Abrams’ Route Discards Military Option and Imposes Economic Pressures and Humanitarian Crisis

While the Venezuelan political opposition fails to understand its environment or its allies, the US advances in an offensive that seeks to nullify costs and risks.

By  Víctor Hugo Majano

With his acceptable knowledge of Spanish, Elliott Abrams, the “envoy” of the US government for Venezuela, does not need translators and even less, interpreters. That is why it can be affirmed without doubt that his position on the performance of his government against the “Maduro regime” has been invariable: although all the options were on the table, military intervention was always ruled out for the time being.

Hence, the “disenchantment” of  spokesmen of the Venezuelan opposition, expressed last Thursday, after Abrams told the Colombian radio station Caracol that no conventional armed intervention was planned, is further evidence of their inability to listen and understand what is happening around you and accept that nobody will come to do your homework.

A review of his statements since February demonstrates the consistency of the plan of the “envoy”, based essentially on “much humanitarian aid” or in any case in an exacerbation of the need for it. Abrams is willing to demonstrate that there is a humanitarian crisis and, if necessary, provoke it.

* Items:
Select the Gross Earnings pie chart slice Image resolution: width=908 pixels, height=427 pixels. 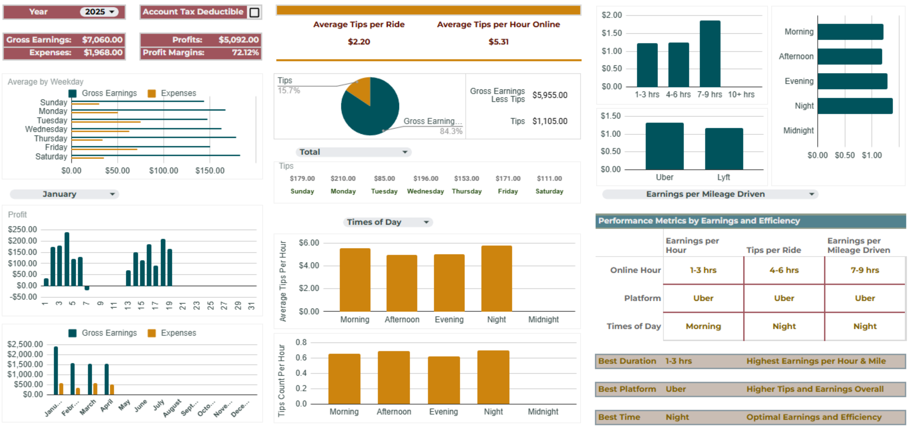coord(372,112)
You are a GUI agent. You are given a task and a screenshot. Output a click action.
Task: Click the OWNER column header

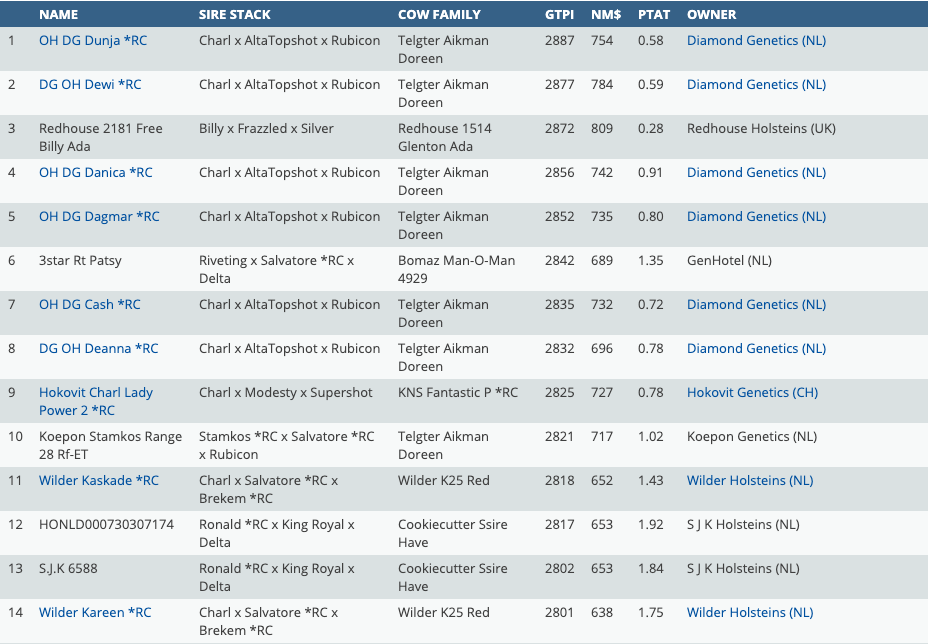coord(711,15)

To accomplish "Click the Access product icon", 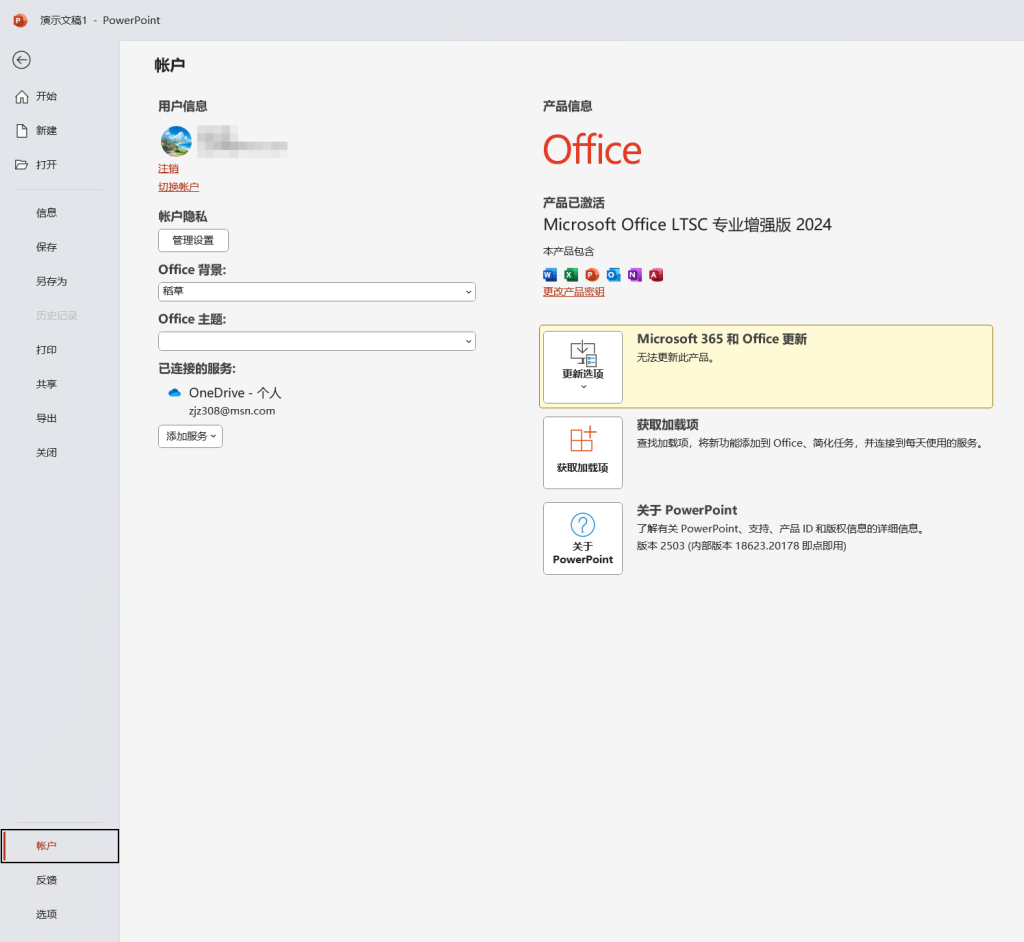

* Task requirements:
1. Answer from the article on Elliott Abrams and Venezuela:
(a) To which radio station did Abrams say no conventional armed intervention was planned?
(b) Since which month does the author review Abrams's statements?
(c) On what day did spokesmen of the Venezuelan opposition express their "disenchantment"?
2. Do these statements agree with the article on Elliott Abrams and Venezuela? Answer yes or no for each, quoting the words that decide it.
(a) Abrams relies on interpreters when dealing in Spanish.
(b) Abrams told Caracol that a conventional armed intervention was planned.
(c) Abrams is ready to provoke a humanitarian crisis if necessary.
3. Carry the article on Elliott Abrams and Venezuela forward from its final sentence.
The records have no connection to the article on Elliott Abrams and Venezuela.

* Answers to the exercises:
1.
(a) Caracol, a Colombian radio station.
(b) February.
(c) Last Thursday.

2.
(a) No: "does not need translators and even less, interpreters"
(b) No: "no conventional armed intervention was planned"
(c) Yes: "Abrams is willing to demonstrate that there is a humanitarian crisis and, if necessary, provoke it."

3.
On February 21, the VOA (official US radio station) picked up his response, before traveling to Miami and Cúcuta, about the possibility denied of an overthrow of Maduro “today or tomorrow.” Very calmly (although in English) he said that “we will continue in the fight, we will continue sending humanitarian aid, we will continue to apply more pressure”. And showing indifference regarding the specific moment, he said that they would do so until the day the regime falls.

A week later he told Patricia Janiot, for Univision, that the military intervention was not planned and that the route was diplomatic, economic, financial and political pressure, along with the revocation of visas for officials and their families.

On March 11, in an interview with Actualidad Radio, in Miami, he again ruled out military intervention even though the National Assembly invoked article 187, ordinal 11, of the Constitution. And he was emphatic in pointing out that the US will remain on the path of political, economic and humanitarian pressures. He reiterated, almost with irony, that his government is “trying to give a lot of humanitarian aid to the country.”

But he added a new element, related to the contribution of the people of Venezuela to the overthrow of Maduro, which would be the execution of street protests that served as a mechanism of pressure on  the FANB and that it, in turn, would press for the resignation of the president. He gave as an example what had happened the previous Sunday in Algeria, where President Bouteflika had withdrawn his candidacy for re-election.

However, the Venezuelan opposition was not convinced that the US chooses, at least now, not to use the military way until Thursday, when Abrams said it again in Caracol.

For important opposition spokespeople, such as columnist Orlando Avendaño or VENTE political party leader María Corina Machado, Abrams’ statement was a surprise, and while the former took it as a surrender of Trump, for the second it was a demonstration that the times of the US government and its allies are not the same as those of Venezuelans.

However, possibly for Chavismo and for the Venezuelan government, more than a triumph against Trump, the opposition reaction is an acknowledgment of their inability to successfully confront the institutional structure through their own means and resources. It lacks capabilities on its own and inevitably depends on others to do the hard work.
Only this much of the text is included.